On October 24, the Panthers played the Navy Midshipmen led by Coach Wayne Hardin and All-America quarterback Roger Staubach. Navy was 2–3 for the season, and was on a three game losing streak. Pitt led the all-time series 7–4–1, but Navy had won 3 of the past 5 games. Even though Staubach had an injured achilles, he played, while starting fullback Pat Donnelly did not play due to his injuries. The Panthers only loss in 1963 was to the Navy and captain Ray Popp stated: “This is one game we really want to win.”

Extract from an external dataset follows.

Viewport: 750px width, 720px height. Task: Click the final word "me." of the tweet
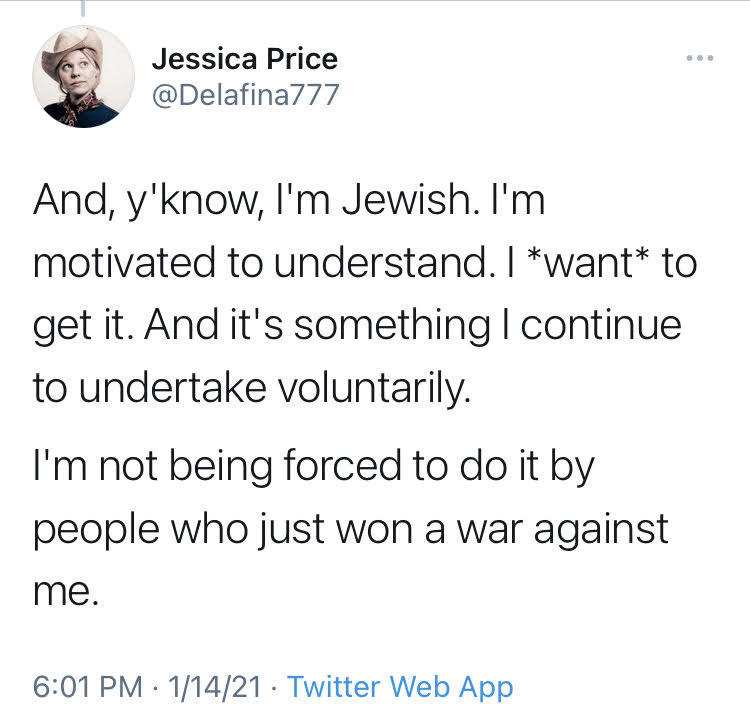coord(67,591)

On a beautiful fall day, in front of 46,656 fans the Panthers and Midshipmen played to a 14–14 tie. Pitt scored twice in the first quarter to take a 14–0 lead. Fullback Barry McKnight scored on a 1-yard run to cap a 90-yard opening drive. Minutes later, the Panthers gained possession on a fumbled punt at Navy's 3-yard line. McKnight scored his second touchdown on third down. Jim Jones booted both extra points. The second quarter was all Navy. Pitt back Dale Stewart fumbled a punt and Navy recovered on the Panthers' 13-yard line. Kip Paskewich scored from the 2, but Fred Martin missed the extra point wide-left. Navy regained possession on their 33-yard line and drove 67 yards to tie the score. Paskewich ran the final yard for the touchdown and Roger Staubach passed to Skip Orr for the two-point conversion. Pitt kicker Jim Jones missed field goal tries in the third and fourth quarter. Navy kicker Martin's 26-yard field goal attempt in the final period was blocked. Pitt was 2–2–2 for the season.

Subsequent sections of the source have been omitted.